Marin Thomas and Marin Thomas

American Horror Story (AHS) once again submerges its viewers in an ambiance that is all too familiar, creating a nightmare out of what most of us once thought of as everyday life. For avid horror junkies, American Horror Story Hotel serves a more than sufficient helping of all that is gory.
Unfortunately, the previous season of AHS, Freakshow, had its viewers screaming out of disappointment due to the season’s overall lack of explanation, unnecessary deaths, and messy plot line. Luckily AHS Hotel has done extremely well at redeeming the series and reestablishing the show’s chilling reputation.
American Horror Story is a television series, created by Ryan Murphy and Brad Falchuk, that incorporates the commonplace drama of shows like Grey’s Anatomy with a bloody and gruesome twist. AHS does not follow a single story line for multiple seasons but instead each season follows a different plot line and members of the cast return to play a separate character.

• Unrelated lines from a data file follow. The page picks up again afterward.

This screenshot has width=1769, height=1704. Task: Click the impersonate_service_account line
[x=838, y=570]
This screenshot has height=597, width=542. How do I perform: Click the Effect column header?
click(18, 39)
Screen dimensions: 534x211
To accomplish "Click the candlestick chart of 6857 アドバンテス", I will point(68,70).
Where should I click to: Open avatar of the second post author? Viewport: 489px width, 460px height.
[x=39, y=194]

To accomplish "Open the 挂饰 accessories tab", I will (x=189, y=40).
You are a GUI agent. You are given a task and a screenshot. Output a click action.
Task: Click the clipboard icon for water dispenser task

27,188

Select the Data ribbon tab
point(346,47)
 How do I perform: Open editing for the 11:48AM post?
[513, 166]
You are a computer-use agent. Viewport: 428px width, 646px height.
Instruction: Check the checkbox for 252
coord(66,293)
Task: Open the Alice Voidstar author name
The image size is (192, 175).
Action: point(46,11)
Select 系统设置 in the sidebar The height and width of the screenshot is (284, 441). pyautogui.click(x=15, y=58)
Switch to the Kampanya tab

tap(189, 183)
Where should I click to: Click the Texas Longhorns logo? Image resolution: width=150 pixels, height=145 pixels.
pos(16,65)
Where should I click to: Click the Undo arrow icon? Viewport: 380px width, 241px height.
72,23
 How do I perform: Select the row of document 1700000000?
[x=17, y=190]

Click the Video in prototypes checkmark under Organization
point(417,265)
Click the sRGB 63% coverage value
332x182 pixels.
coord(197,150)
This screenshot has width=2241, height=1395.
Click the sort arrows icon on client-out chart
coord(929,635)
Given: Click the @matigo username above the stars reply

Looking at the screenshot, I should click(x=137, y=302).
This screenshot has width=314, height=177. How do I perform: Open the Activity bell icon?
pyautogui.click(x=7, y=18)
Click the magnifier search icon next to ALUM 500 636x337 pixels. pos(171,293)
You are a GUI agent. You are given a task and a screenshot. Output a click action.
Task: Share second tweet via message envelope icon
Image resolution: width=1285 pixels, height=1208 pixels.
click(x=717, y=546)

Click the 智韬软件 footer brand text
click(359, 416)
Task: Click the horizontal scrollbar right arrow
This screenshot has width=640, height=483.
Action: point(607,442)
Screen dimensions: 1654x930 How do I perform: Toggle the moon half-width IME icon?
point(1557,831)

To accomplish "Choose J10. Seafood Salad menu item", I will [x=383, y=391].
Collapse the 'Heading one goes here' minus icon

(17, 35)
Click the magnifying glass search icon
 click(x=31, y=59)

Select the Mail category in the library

AHS Hotel takes place present-day in the extravagant, yet run-down, Hotel Cortez built in the 1930s by James March, a rich man who is addicted to, along with smoking his pipe, the screams of his dying victims. The hotel houses folks such as March and his wife, a supernatural countess played by Lady Gaga, lonely drug addicts, and heartbroken detectives.
By the end of the pilot episode, AHS Hotel has managed to successfully spook its
viewers while also offering an intricate and detailed plot, along with an abundance of well- developed characters.
Viewers are quickly
introduced to Countess Elizabeth and her boyfriend Donovan, a dying cocaine addict whom she saved with her vampire-esque abilities. Viewers learn that the secretary of the hotel is Donovan’s mother, played by Kathy Bates, from her oppressive personality Donovan has spent his life trying to escape. The premiere also focuses on homicide detective John Lowe, whose son’s recent disappearance drives a rift through his marriage. Lowe is kicked out by his wife, forced to find his new inhabitance at the Hotel Cortez. Lowe sees his lost child one night when he is awoken by strange music from his alarm clock, and fans soon realize that the son has become the vampire child of Countess Elizabeth.
Throughout this single episode, the creators seamlessly explain the connections between many of the characters, and clearly reveal the relationships between the characters.
AHS tends to be crowded with plot lines, characters and ideas, but that’s the essence of the show. The creators do an impeccable job of pulling off the nearly impossible task of sewing together hundreds of different elements within the plot of the show, while still being able to dish out a surfeit of monsters, screams and organs. The pilot of AHS Hotel is easy to follow and concise, even with its profuse detail and story lines:
Within minutes of the first episode, viewers get up close and personal with flesh-eating demon children and a melted-skin covered monster that co-creator Murphy coined as the Addiction Demon, while also getting a fair dosage of every kind of relationship drama one could imagine. AHS Hotel is starting off as well-rounded, enticing and just the right amount of unsettling, earning itself a 5/5 stars personally for its multi-faceted realm of horror. So if you like anything from detached limbs to marital drama, turn the lights off, crawl under your covers, and let the nightmares in a rundown hotel guide you through the night. Well, more like chase you through it.